Facing Public Health Issues: Takeaways from WSPHA 2019
Mallory Peak, PhD
Senior Account Director
The Washington State Public Health Association’s 2019 Annual Conference (WSPHA) was definitely one to remember. Surrounded by thought leaders in the public health sector, we came away with one major takeaway – Washington is ahead of the curve when it comes to facing public health issues head on.
From learning about how to use data strategically to improve health outcomes, to hearing from different tribal health organizations about the importance of community driven planning, we were blown away by the innovative work being done in our home state. The conversations happening in our state around care, inclusivity and data are leading the country.
Supporting one of the first and largest opioid prevention campaigns in the US, our work with the Washington State Health Care Authority (HCA) and the Starts with One campaign is anchored in community engagement and an evidence-based approach. HCA’s Alicia Hughes and I lead a discussion on how to leverage community partners as powerful message carriers to spread positive, pro-active messaging. You can read more about our Starts with One campaign here.

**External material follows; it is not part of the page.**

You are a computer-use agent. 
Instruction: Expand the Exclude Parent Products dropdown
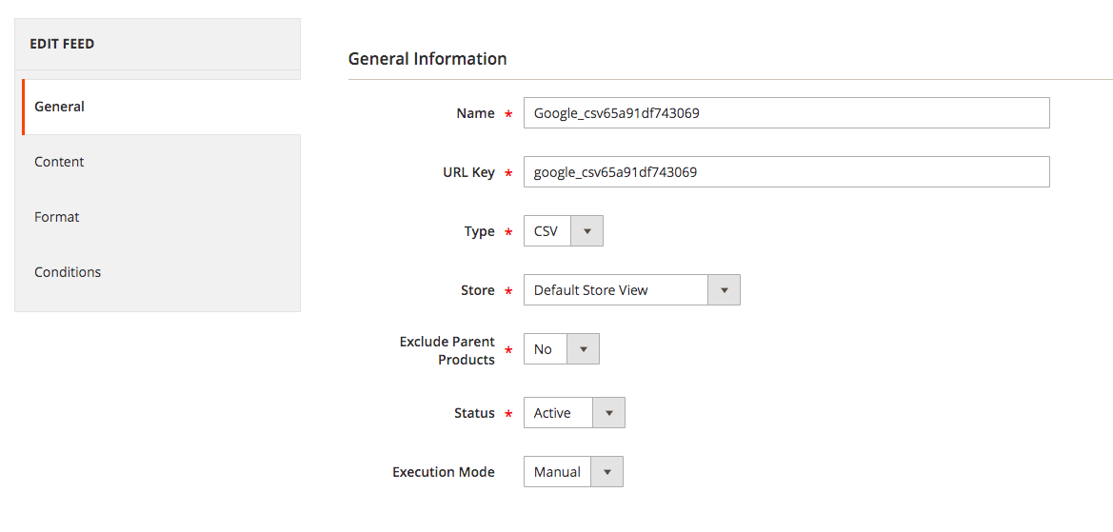tap(583, 349)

Coming away from this three-day conference, we were inspired to keep these topics top of mind in our work within the public health sector. Here’s a look at the top three “big ideas” that really inspired our team this year:
1. Health equity is everything.
When addressing public health issues, it is important to view things through the lens of attaining the highest level of health for all people. When we attended Abigail Echo-Hawk’s presentation (an enrolled member of the Pawnee Nation of Oklahoma, the Chief Research Officer for the Seattle Indian Health Board and this year’s recipient of the Washington State Secretary of Health Award) she said, “What if all the work we did in public health was for the love of our people?” That struck us. We must put equity front and center in all of our work.
2. Data is only one part of a complex story.
We look to public health for data, for real information about the lives and health of people. Data is what informs our perception of what is actually happening – where the problems lie and how the solutions we implement are impacting actual health outcomes. The problem with public health data is it’s not always timely and it’s not always complete. Health data is one tool to help tell a more comprehensive story, but it’s not the only story. At a state and federal level we are asking: Are we really measuring what matters? What role does technology play, or could play, in helping to supplement Public Health data? How do we decolonize data to make it responsive to the communities we serve? This really inspired our team to think about different kinds of data, from media metrics to public health data, and what story they tell about health, about power and about each other.
3. Cultural appreciation is central to the work we do.
We need to be inclusive in our public health work and campaigns to not only represent different voices, but provide our minority, at-risk and underrepresented communities the opportunity to not just participate, but to advise and steer planning and problem-solving. This is especially important when the work is meant to benefit any one of these populations. Our team took this to heart when working on HCA’s tribal campaign, supporting the amazing prevention work tribes across the state were already leading. To learn more about the campaign visit Washington Tribal Opioid Solutions.
We are proud to work with and alongside public health systems across the state who show leadership and intentionality in their work. A big thank you to the Washington State Public Health Association’s team and all of our co-presenters for continuing to bring innovation and passion to the table year after year.